Reform will remain at the forefront of the Canadian regulatory scene in 2015, both of the regulators themselves and the rules they enforce.
Perhaps the biggest question heading into the new year is what’s going to happen with the effort to create the cooperative capital markets regulator (CCMR). The participating jurisdictions are targeting a launch for the CCMR in the fall of 2015, but it’s a long way from here to there. The federal government and five provinces — British Columbia, Ontario, Saskatchewan, New Brunswick and Prince Edward Island — have signed a memorandum of agreement to participate in the CCMR.
The legal framework to enable the new authority still has to be finalized, and passed by the various legislatures. The accompanying rules that the new regulator would enforce are already late — they were supposed to be published in mid-December, but have been delayed to the spring of 2015. There are also numerous critical operational questions that have yet to be answered.
For example, it’s not clear how a cooperative regulator will work with the regulators in provinces that don’t participate, and with the self-regulatory organizations, or how the involvement of the federal government will affect long-standing provincial relationships. Moreover, the nuts and bolts of integrating the existing provincial regulators that do intend to form the new cooperative authority remains a substantial hurdle to be cleared before it can come into being.
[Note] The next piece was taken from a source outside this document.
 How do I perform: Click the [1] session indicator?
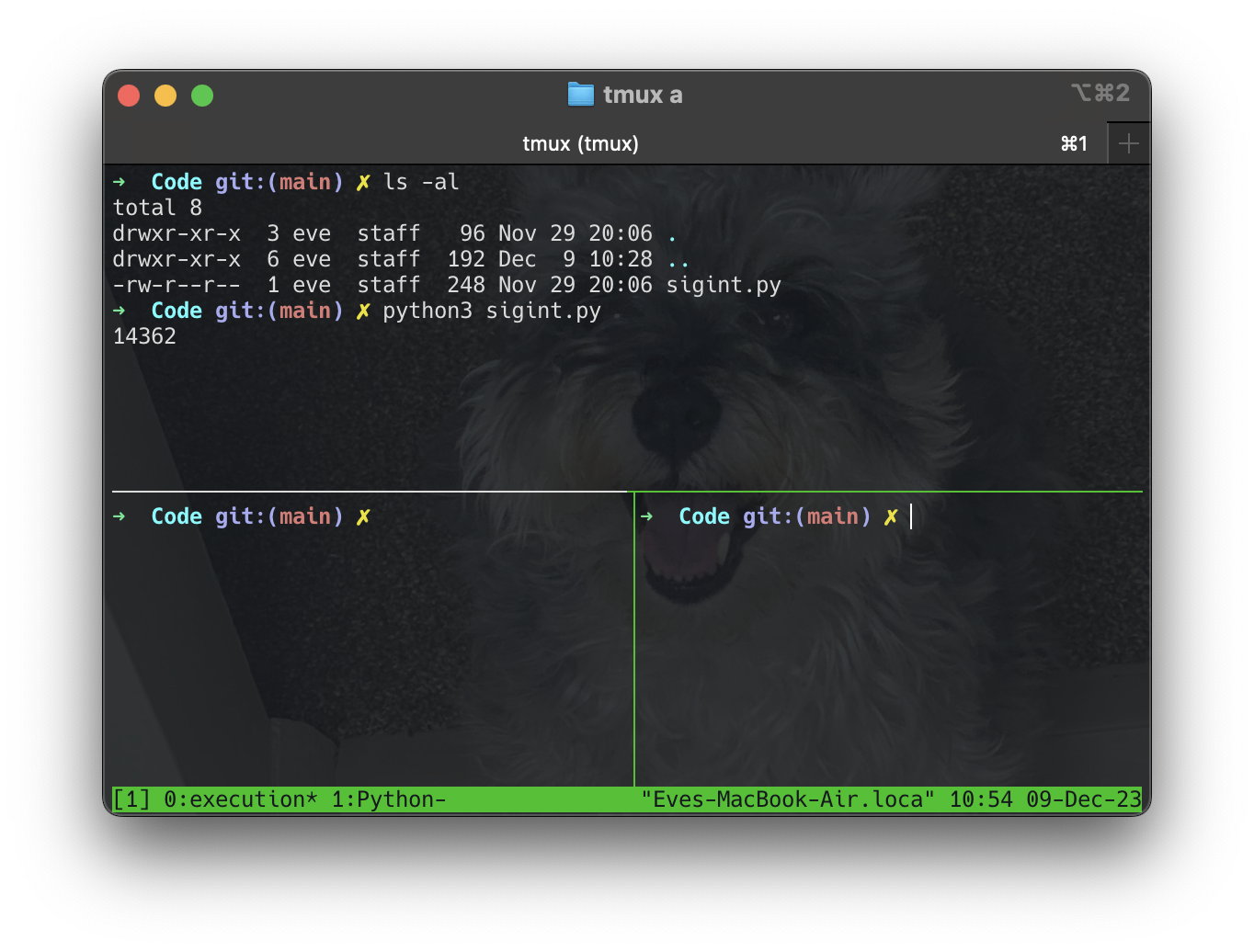(131, 799)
Resolving all of these challenges will be going concerns throughout the year ahead.
Regardless of what happens with the CCMR, there is plenty of policy work in progress that may well affect the financial services industry in 2015. The research commissioned by the Canadian Securities Administrators (CSA) to examine the impact of mutual fund trailer fees on fund sales and investor outcomes is slated to be completed in the first quarter of 2015. This, in turn, will help inform a decision from regulators about whether they should move to ban, or possibly just cap, trailer commissions. Similarly, the results of mystery shopping research that was carried out in 2014 is expected to help regulators decide whether to impose a best interests duty on investment advice.
It’s not certain that decisions on these critical policy issues will be reached in the year ahead, but the question of commission bans and tougher conduct standards are sure to remain hot topics in 2015.
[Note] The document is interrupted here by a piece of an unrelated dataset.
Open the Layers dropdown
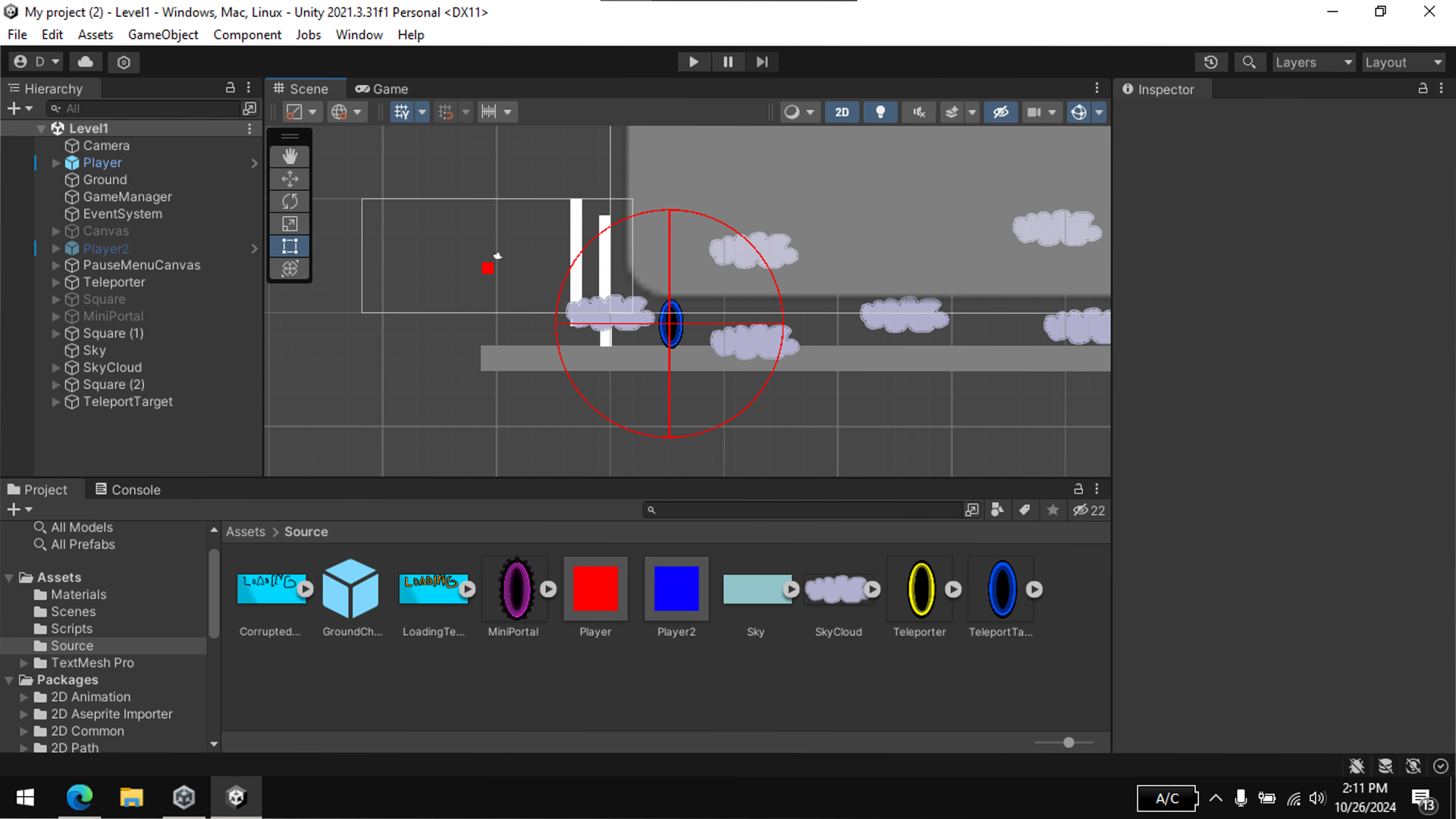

At the same time, the implementation of the Client Relationship Model (CRM2) reforms will remain a going concern. Certain requirements are due to take effect in July, and the preparations for the final tranche (which are currently slated for implementation in mid-2016) will continue throughout the year.
However, heading into the new year, there are still a couple of details to be nailed down. The Investment Industry Regulatory Organization of Canada’s (IIROC) version of the rules has yet to be finalized, and the Investment Industry Association of Canada (IIAC) is seeking slightly later deadlines for several provisions. Once those final details are settled, the industry can complete their preparations for CRM2.
In the meantime, an overhaul of the industry’s approach to providing advisor education can also be expected in the year ahead. Last summer, IIROC launched a consultation on the question of how industry proficiency education should be delivered, with the current arrangement due to expire at the start of 2016. There’s a general consensus that there should be greater competition in the provision of industry education, and the year ahead should provide some clarity on how that area will evolve.
Market structure is also likely to remain a key topic in 2015. Last year, regulators proposed some fundamental changes to the existing market structure rules — which would reform the order protection regime and cap trading fees in Canada — and they pledged to study further reforms, such as outlawing maker-taker fee models and more closely regulating data fees. There’s no definitive deadline for decisions on these issues, but they will hopefully be addressed in the coming year.
Similarly, the exempt market is expected to receive further attention in the year ahead. In late 2014, the Ontario Securities Commission (OSC) announced that it’s adopting a new prospectus exemption (for existing shareholders), which is scheduled to take effect in February 2015. This represents one of four new prospectus exemptions proposed by the OSC last year. It has yet to deal with its proposals for an offering memorandum exemption, a friends & family exemption, and a new crowdfunding exemption. Several other regulators are also considering new exemptions too. It’s hoped that these rules will be finalized in the year ahead.
What’s more certain is that IIROC will be introducing a new debt transaction reporting regime in November 2015.
On the enforcement front, the OSC is expected to consider whether to introduce a U.S.-style whistleblower program in Canada.
At the best of times it’s difficult to predict just how much of their policy agenda the regulators will get to in a given year. This coming year, with the added spectre of the CCMR initiative, that uncertainty is likely to be greater than usual.